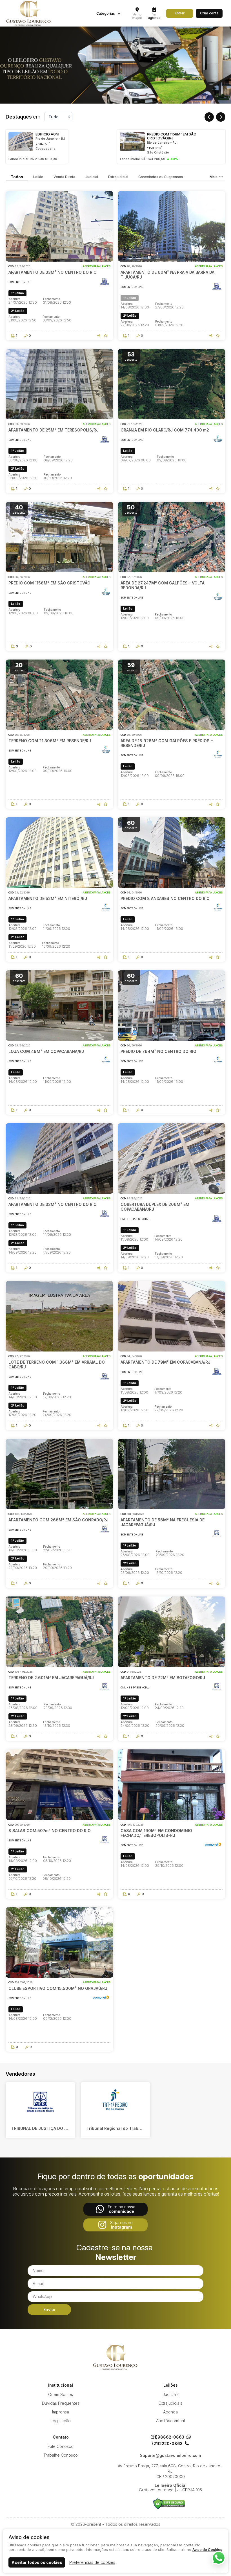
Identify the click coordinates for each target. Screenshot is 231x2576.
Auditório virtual (170, 2420)
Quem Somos (60, 2394)
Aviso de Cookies (207, 2549)
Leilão (38, 177)
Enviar (49, 2309)
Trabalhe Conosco (60, 2455)
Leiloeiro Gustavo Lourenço (115, 2357)
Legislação (60, 2420)
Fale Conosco (61, 2446)
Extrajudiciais (170, 2403)
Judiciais (171, 2394)
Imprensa (60, 2411)
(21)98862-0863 (167, 2437)
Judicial (91, 177)
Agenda (170, 2411)
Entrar (180, 13)
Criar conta (209, 13)
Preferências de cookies (92, 2562)
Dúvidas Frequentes (60, 2403)
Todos (17, 177)
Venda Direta (64, 177)
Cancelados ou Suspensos (160, 177)
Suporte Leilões (169, 2503)
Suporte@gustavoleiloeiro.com (170, 2455)
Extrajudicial (118, 177)
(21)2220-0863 (167, 2444)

Prompt
Return every line above in which the string "Suporte" occurs.

Answer section
Suporte Leilões (169, 2503)
Suporte@gustavoleiloeiro.com (170, 2455)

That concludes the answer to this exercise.